En su literatura, los personajes muchas veces se reivindican por una muerte violenta.
–Sí, yo me he ocupado mucho de la muerte. Y estoy pensando escribir un libro contando muertes y agonías distintas. Ultimas palabras distintas, también. Me contaron la muerte de un gramático francés. ¿Quién era? Bueno, no recuerdo el nombre en este momento. Él murió en su ley; él era gramático y dijo algo así como: Je meurs, on peut dire aussi: je me meurs. Murió en su ley, ¿no? murió siendo un gramático. Eso también es una muerte propia. “Yo muero puede decirse también: yo me muero”. Dicen que [François] Rabelais dijo: “Voy hacia el gran tal vez”. Le grand peutêtre.
¿Cómo fue modificándose su concepción de la vida y de la muerte a través de las distintas etapas de su vida?
–Cuando yo era joven tendía a la tristeza, a dramatizarme; quería ser Hamlet o Raskolnikoff, y ahora ya no.
Hay una muerte de la que no se habla nunca: la muerte hacia atrás. ¿Qué le produce mayor nostalgia: saber que no estará en el futuro o saber que ha estado muerto para el pasado?
–Bueno, usted está citando el poema De Rerum Natura, de Lucrecio.
Eso sí que no lo sabía.
–Bueno. Lucrecio dice: la gente piensa “voy a morir, el mundo sigue, los hombres siguen, qué horror”, pero no piensa: “qué horror, yo estaba muerto durante el sitio de Troya”. Él dice eso; si a nadie le duele no haber estado presente en el sitio de Troya qué importa que no esté presente en las próximas guerras. Eso está en el poema de Lucrecio.
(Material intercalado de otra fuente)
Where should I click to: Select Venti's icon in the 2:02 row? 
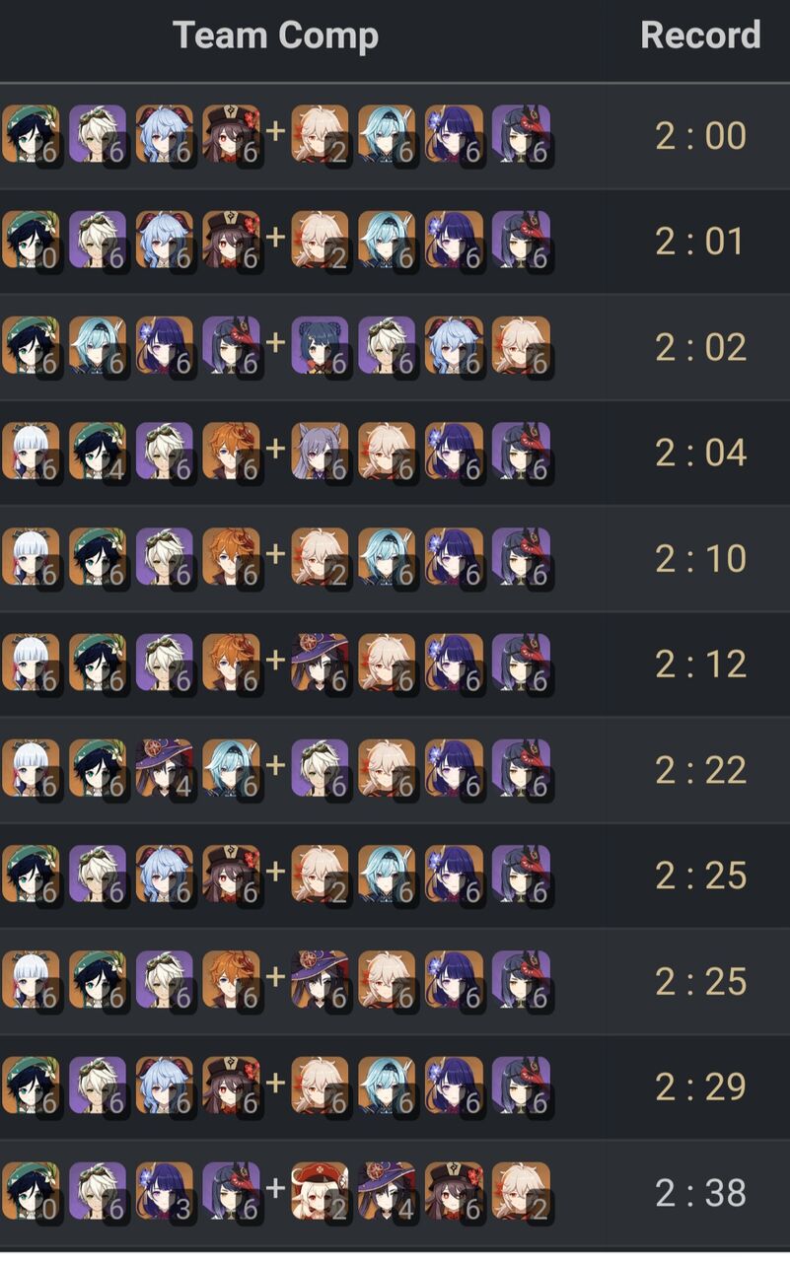click(x=31, y=346)
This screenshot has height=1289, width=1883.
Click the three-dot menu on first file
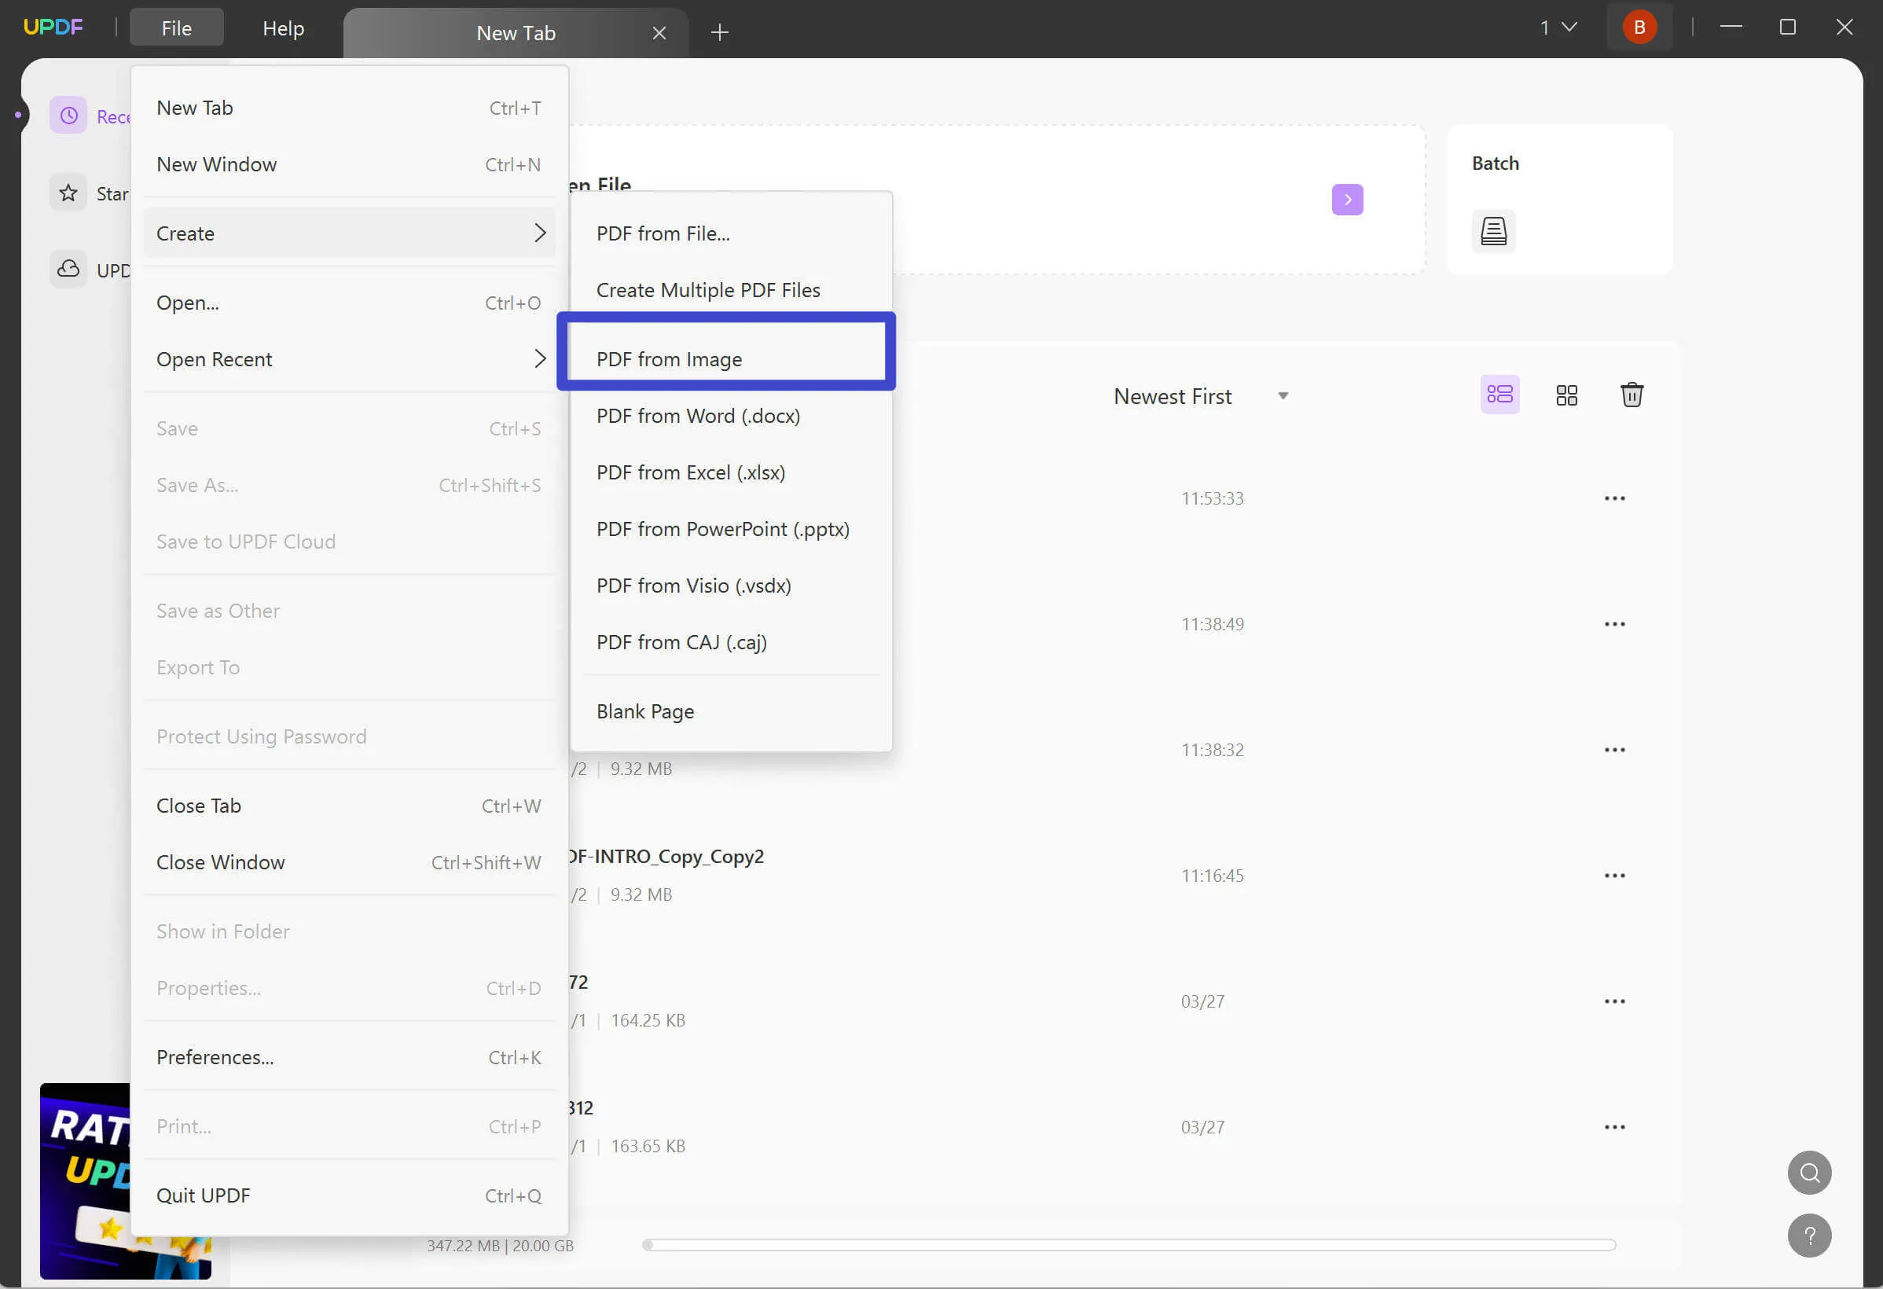click(1614, 497)
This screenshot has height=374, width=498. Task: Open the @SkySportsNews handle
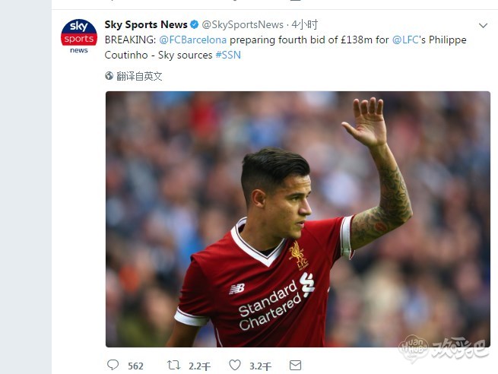(x=243, y=24)
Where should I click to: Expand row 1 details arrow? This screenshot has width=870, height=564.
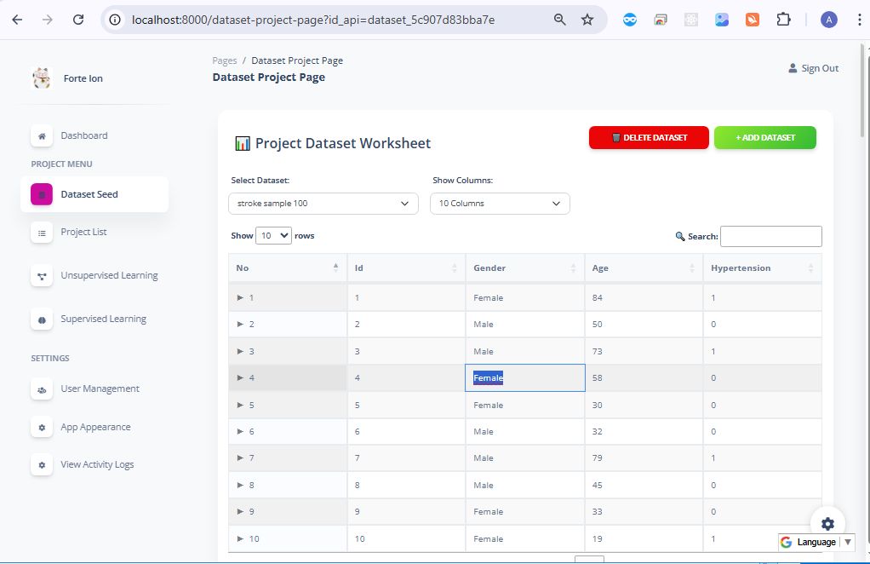240,298
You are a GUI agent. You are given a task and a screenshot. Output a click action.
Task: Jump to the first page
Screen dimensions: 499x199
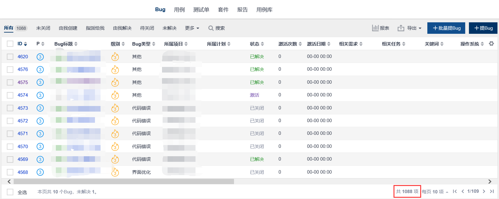point(455,191)
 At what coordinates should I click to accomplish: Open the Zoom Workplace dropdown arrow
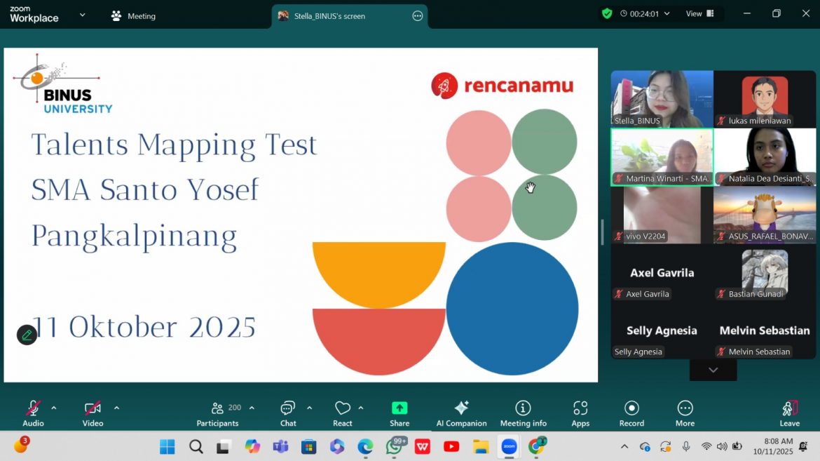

Porque Lucrecio no creía en la inmortalidad, y decía: quienes se quejan de morir cuerpo y alma deben quejarse también de no haber vivido en el pasado. Salvo si se cree en la trasmigración. Entonces sí se puede haber estado en Troya. Usted y yo, en realidad, nos llamamos Aquiles y Héctor. Pero qué raro que usted haya tenido esa idea. Mire que yo he leído bastante y he encontrado esa idea únicamente en el poema De Rerum Natura, de Lucrecio. ¡Yo lo saludo, Lucrecio!
Gracias. No sé si quiere agregar otra cosa, Borges.
–No, no, yo creo que he sido demasiado charlatán. Recuerdo que un sobrino mío (yo daba muchas conferencias, tenía que hacerlo) un día me dijo: “Estás hecho un gallego insoportable”. Me convertí en un gallego insoportable hablando y hablando. Yo tengo que disculparme por el exceso de conferencias.